Il protagonista è un pilota di rally, Zhang Chi, la cui carriera trionfale si è miseramente interrotta sei anni prima per aver partecipato ad una corsa clandestina ( anche se scopriremo che non era stata una idiozia gratuita) che gli ha portato il ritiro della patente e la sua rapida caduta in disgrazia. Ora vive in un modesto appartamento su un terrazzo con veduta spettacolare su Shanghai con un figlio di sei anni che si è messo sulle spalle avendolo trovato in fasce sulla sua macchina sei anni prima pensando che ciò ne indicasse la paternità e che lo vede ancora come un eroe seppure in disarmo.
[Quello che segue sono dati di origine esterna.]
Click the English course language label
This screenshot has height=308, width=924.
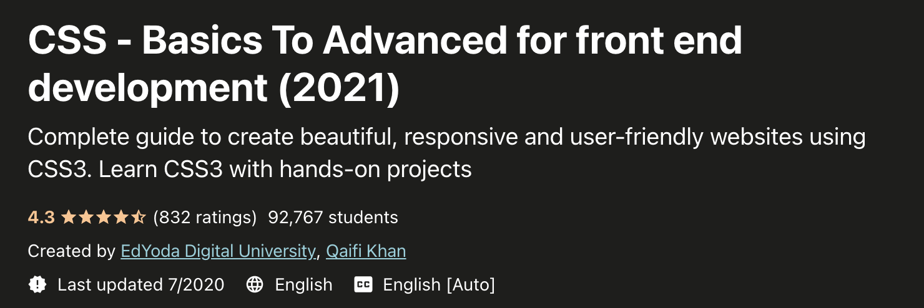(x=303, y=285)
Considerandosi ancora un asso del volante, soprattutto per il suo credo filosofico sullo sport e su come affrontarlo, Zhang chiede alle autorità di poter tornare alle gare e cimentarsi con le nuove leve di piloti che hanno preso il suo posto; ha quindi inizio la trafila tragicomica per riottenere la patente, trovare una macchina , richiamare a sé il copilota che vive facendo il pupazzo in un parco divertimenti, riallacciare vecchi rapporti.